抜粋文 —
消えゆく武士道の歴史から考える、「学び」を継続させるもの
(本日のお話/2147文字 読了時間2分半)
■こんにちは。紀藤です。
昨日は3件のアポイント。
昨日の1日のスタートは、
朝7時から10時半までの早朝打ち合わせから始まりましたが、
朝早く商談もスタートすると1日が充実しますね、
などと盛り上がっておりました。
(S社の皆様、朝からありがとうございました!)
朝7時かの商談なども私は大歓迎です。
もし朝が好きなお世話になっている皆さま、
ぜひ早朝ミーティング、いたしましょう。
そして、夜は恒例の英語塾へ。
ロシアのプーチンの野望について、
語らいました。
*
さて、本日のお話です。
昨日から読み進めていた
『武士道』(著:新渡戸稲造)
を読み終わったのですが、
改めて素晴らしい名作だな、
と大変な感銘を受けました。
1900年、今から100年以上も前に、
あれ程の格調高い英語表現を自在に操る人がいたなんて、
信じられません。

保存データ —
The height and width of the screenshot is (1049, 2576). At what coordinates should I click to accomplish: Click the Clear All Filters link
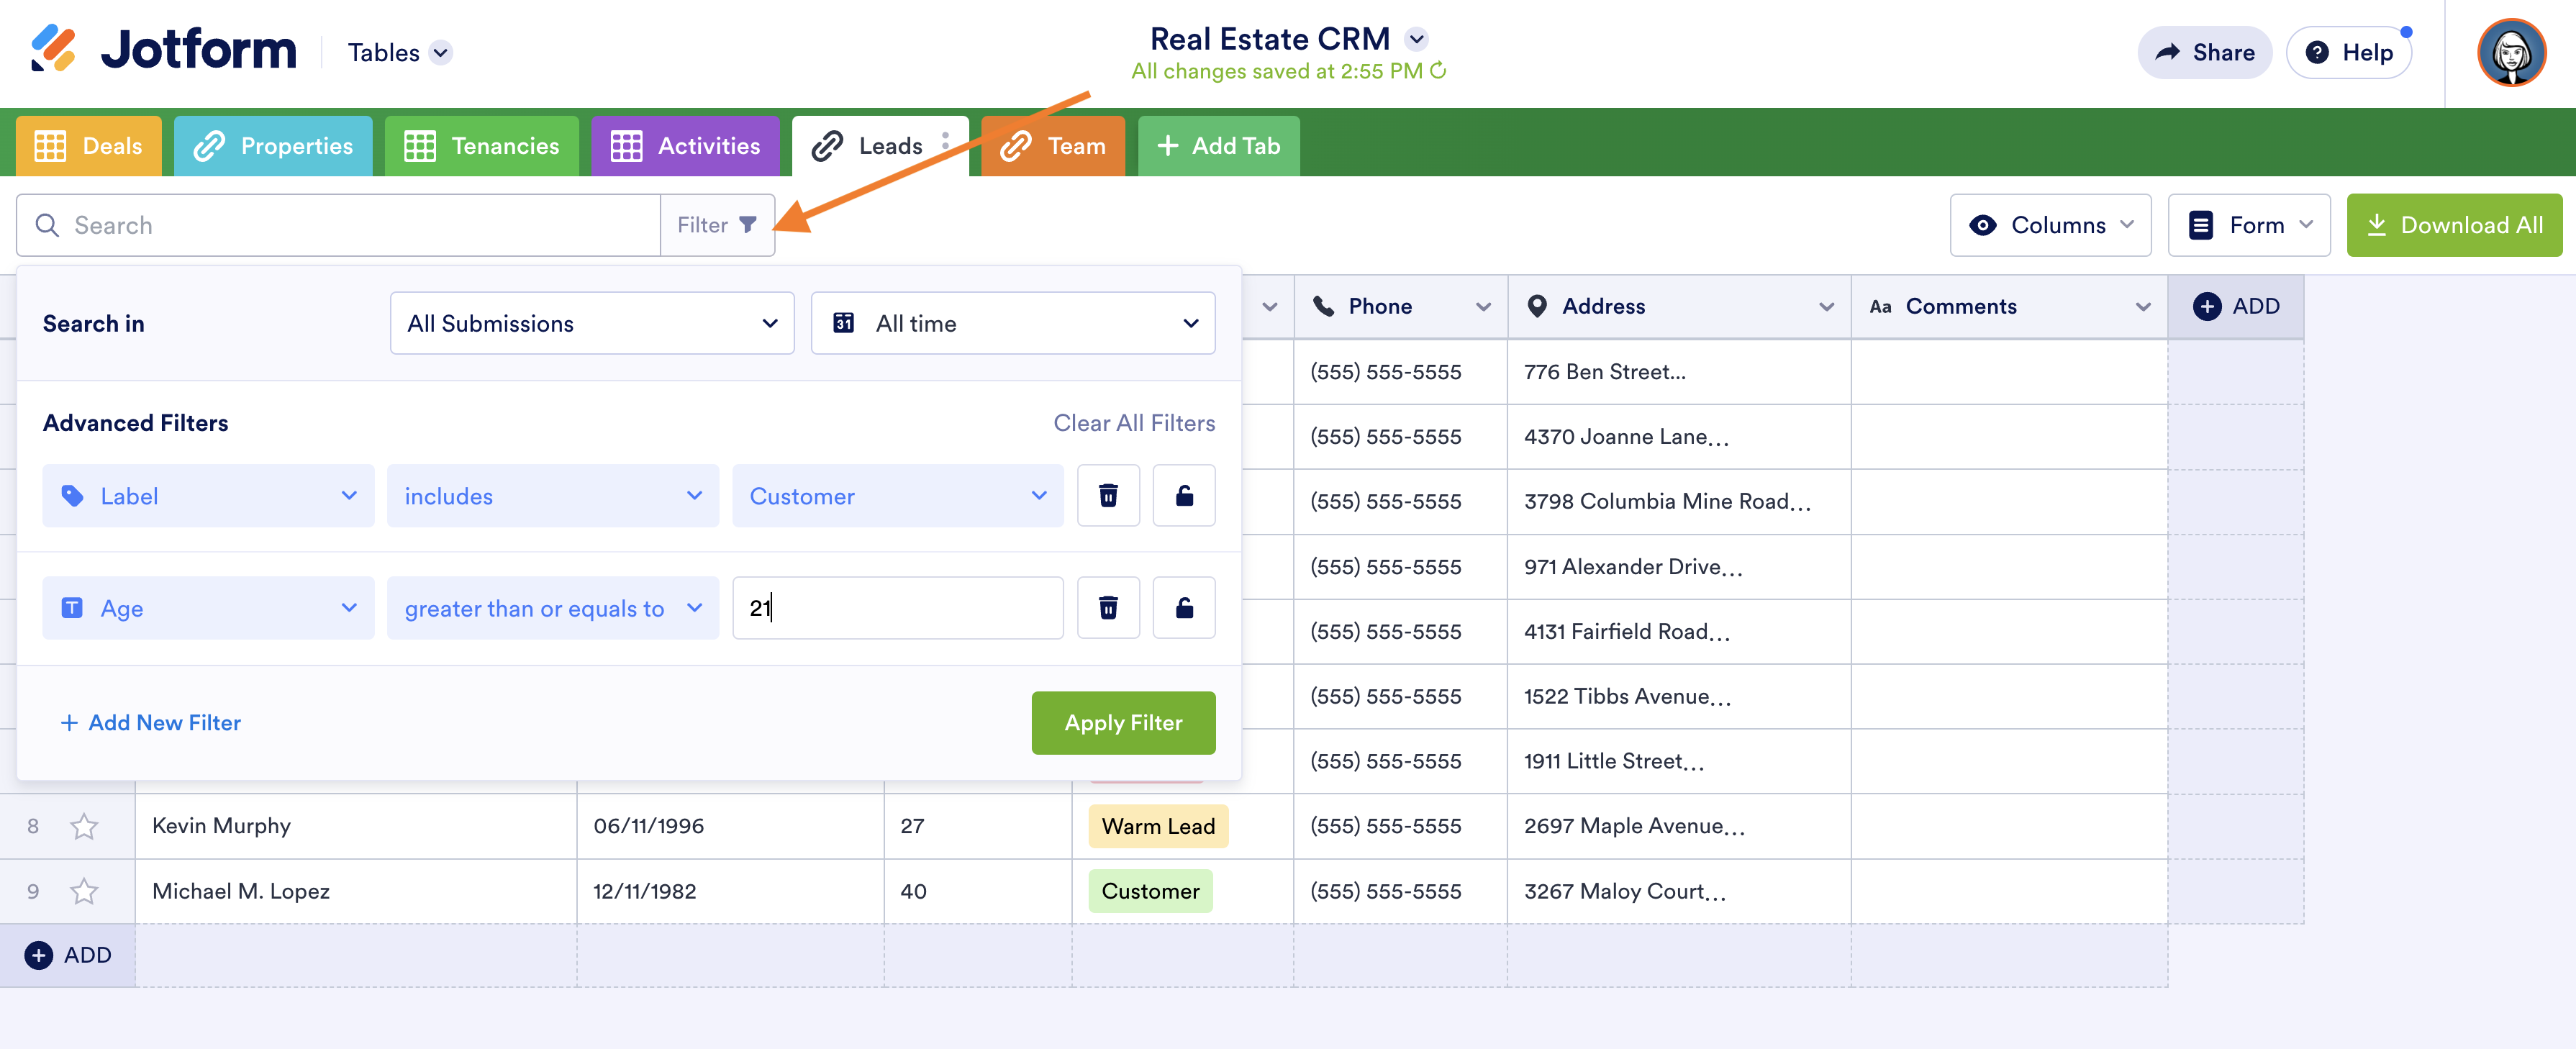pyautogui.click(x=1133, y=423)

課題内容 —
抜粋文の「(S社の皆様、朝からありがとうございました!)」から「と大変な感銘を受けました。」までを、両端の語句も含めて一字も変えずに書き写してください。

解答 —
(S社の皆様、朝からありがとうございました!)
朝7時かの商談なども私は大歓迎です。
もし朝が好きなお世話になっている皆さま、
ぜひ早朝ミーティング、いたしましょう。
そして、夜は恒例の英語塾へ。
ロシアのプーチンの野望について、
語らいました。
*
さて、本日のお話です。
昨日から読み進めていた
『武士道』(著:新渡戸稲造)
を読み終わったのですが、
改めて素晴らしい名作だな、
と大変な感銘を受けました。